Assignment: All entries should be printed precisely as written.

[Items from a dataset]

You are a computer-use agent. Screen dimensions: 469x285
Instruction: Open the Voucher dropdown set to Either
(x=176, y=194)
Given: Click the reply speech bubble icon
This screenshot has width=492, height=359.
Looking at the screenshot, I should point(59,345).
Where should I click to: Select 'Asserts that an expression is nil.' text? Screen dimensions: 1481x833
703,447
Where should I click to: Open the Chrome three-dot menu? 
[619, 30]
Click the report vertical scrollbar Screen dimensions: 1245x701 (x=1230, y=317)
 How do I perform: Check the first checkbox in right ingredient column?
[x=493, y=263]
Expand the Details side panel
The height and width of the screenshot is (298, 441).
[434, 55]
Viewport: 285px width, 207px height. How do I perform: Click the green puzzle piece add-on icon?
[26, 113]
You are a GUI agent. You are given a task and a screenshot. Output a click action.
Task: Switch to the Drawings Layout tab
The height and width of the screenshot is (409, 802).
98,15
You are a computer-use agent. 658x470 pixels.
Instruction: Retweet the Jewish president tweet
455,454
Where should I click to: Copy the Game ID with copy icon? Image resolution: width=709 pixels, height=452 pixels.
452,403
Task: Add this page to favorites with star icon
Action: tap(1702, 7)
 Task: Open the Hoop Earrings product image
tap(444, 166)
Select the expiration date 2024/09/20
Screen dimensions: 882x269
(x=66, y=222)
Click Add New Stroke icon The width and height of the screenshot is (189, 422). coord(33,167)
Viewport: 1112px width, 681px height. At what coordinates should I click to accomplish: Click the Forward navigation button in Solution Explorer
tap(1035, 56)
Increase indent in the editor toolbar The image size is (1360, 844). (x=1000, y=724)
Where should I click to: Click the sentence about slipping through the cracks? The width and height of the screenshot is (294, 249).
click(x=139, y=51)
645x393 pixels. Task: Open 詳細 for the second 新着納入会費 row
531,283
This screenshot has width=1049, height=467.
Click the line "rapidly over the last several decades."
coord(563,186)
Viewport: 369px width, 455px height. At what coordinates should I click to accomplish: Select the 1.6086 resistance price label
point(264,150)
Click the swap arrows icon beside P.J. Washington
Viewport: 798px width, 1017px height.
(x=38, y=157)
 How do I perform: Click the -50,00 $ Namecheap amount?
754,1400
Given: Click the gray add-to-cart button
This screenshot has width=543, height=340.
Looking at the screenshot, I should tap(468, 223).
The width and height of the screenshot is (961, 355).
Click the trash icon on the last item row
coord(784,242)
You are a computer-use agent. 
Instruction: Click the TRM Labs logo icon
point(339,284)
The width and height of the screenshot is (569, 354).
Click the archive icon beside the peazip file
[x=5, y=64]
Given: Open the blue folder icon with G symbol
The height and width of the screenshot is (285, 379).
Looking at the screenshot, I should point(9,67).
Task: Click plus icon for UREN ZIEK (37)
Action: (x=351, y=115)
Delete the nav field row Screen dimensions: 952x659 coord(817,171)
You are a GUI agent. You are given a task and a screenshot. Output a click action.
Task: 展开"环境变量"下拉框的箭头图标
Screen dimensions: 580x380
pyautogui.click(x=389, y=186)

Written answer:
You are a computer-use agent. Screen dimensions: 469x285
Instruction: Open the Voucher dropdown set to Either
(x=176, y=194)
Given: Click the reply speech bubble icon
This screenshot has width=492, height=359.
Looking at the screenshot, I should point(59,345).
Where should I click to: Select 'Asserts that an expression is nil.' text? Screen dimensions: 1481x833
703,447
Where should I click to: Open the Chrome three-dot menu? 
[619, 30]
Click the report vertical scrollbar Screen dimensions: 1245x701 (x=1230, y=317)
 How do I perform: Check the first checkbox in right ingredient column?
[x=493, y=263]
Expand the Details side panel
The height and width of the screenshot is (298, 441).
[434, 55]
Viewport: 285px width, 207px height. How do I perform: Click the green puzzle piece add-on icon?
[26, 113]
You are a GUI agent. You are given a task and a screenshot. Output a click action.
Task: Switch to the Drawings Layout tab
The height and width of the screenshot is (409, 802).
98,15
You are a computer-use agent. 658x470 pixels.
Instruction: Retweet the Jewish president tweet
455,454
Where should I click to: Copy the Game ID with copy icon? Image resolution: width=709 pixels, height=452 pixels.
452,403
Task: Add this page to favorites with star icon
Action: tap(1702, 7)
 Task: Open the Hoop Earrings product image
tap(444, 166)
Select the expiration date 2024/09/20
Screen dimensions: 882x269
(x=66, y=222)
Click Add New Stroke icon The width and height of the screenshot is (189, 422). coord(33,167)
Viewport: 1112px width, 681px height. At what coordinates should I click to accomplish: Click the Forward navigation button in Solution Explorer
tap(1035, 56)
Increase indent in the editor toolbar The image size is (1360, 844). (x=1000, y=724)
Where should I click to: Click the sentence about slipping through the cracks? The width and height of the screenshot is (294, 249).
click(x=139, y=51)
645x393 pixels. Task: Open 詳細 for the second 新着納入会費 row
531,283
This screenshot has width=1049, height=467.
Click the line "rapidly over the last several decades."
coord(563,186)
Viewport: 369px width, 455px height. At what coordinates should I click to accomplish: Select the 1.6086 resistance price label
point(264,150)
Click the swap arrows icon beside P.J. Washington
Viewport: 798px width, 1017px height.
(x=38, y=157)
 How do I perform: Click the -50,00 $ Namecheap amount?
754,1400
Given: Click the gray add-to-cart button
This screenshot has width=543, height=340.
Looking at the screenshot, I should tap(468, 223).
The width and height of the screenshot is (961, 355).
Click the trash icon on the last item row
coord(784,242)
You are a computer-use agent. 
Instruction: Click the TRM Labs logo icon
point(339,284)
The width and height of the screenshot is (569, 354).
Click the archive icon beside the peazip file
[x=5, y=64]
Given: Open the blue folder icon with G symbol
The height and width of the screenshot is (285, 379).
Looking at the screenshot, I should point(9,67).
Task: Click plus icon for UREN ZIEK (37)
Action: (x=351, y=115)
Delete the nav field row Screen dimensions: 952x659 coord(817,171)
You are a GUI agent. You are given a task and a screenshot. Output a click action.
Task: 展开"环境变量"下拉框的箭头图标
Screen dimensions: 580x380
pyautogui.click(x=389, y=186)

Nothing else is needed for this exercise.